-- START OF Supplied data --

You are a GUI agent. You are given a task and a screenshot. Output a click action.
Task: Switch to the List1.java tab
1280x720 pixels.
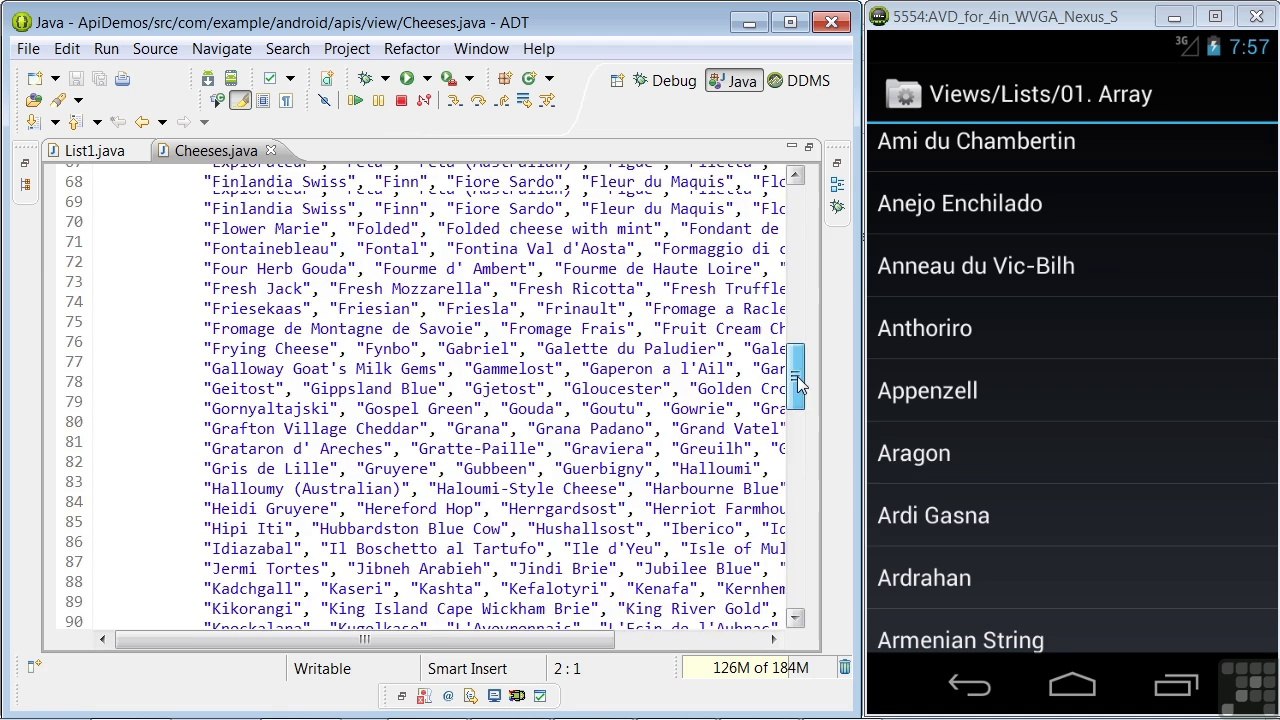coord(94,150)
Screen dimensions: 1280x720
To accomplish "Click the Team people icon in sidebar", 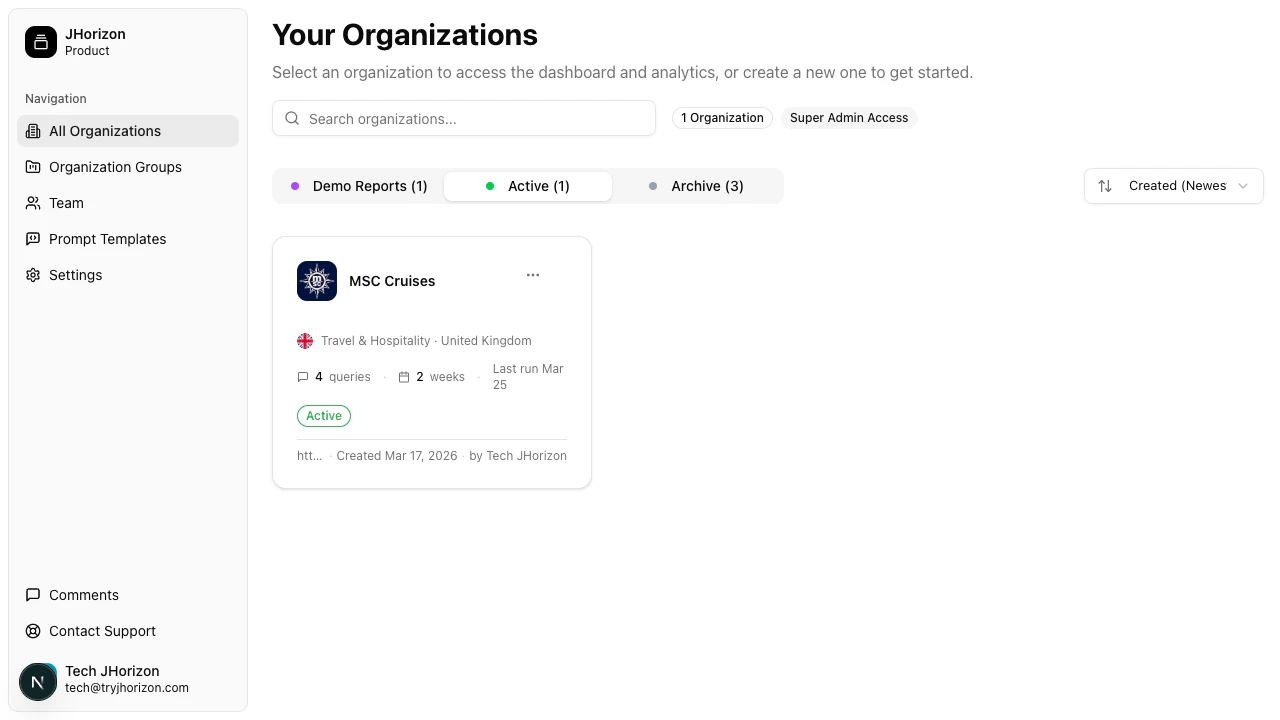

-- END OF Supplied data --

→ **Request**
Please print the lines of every entry above without changing a character, leaving out the pictures.

→ **Correct result**
You are a GUI agent. You are given a task and a screenshot. Output a click action.
Task: Switch to the List1.java tab
1280x720 pixels.
coord(94,150)
Screen dimensions: 1280x720
To accomplish "Click the Team people icon in sidebar", 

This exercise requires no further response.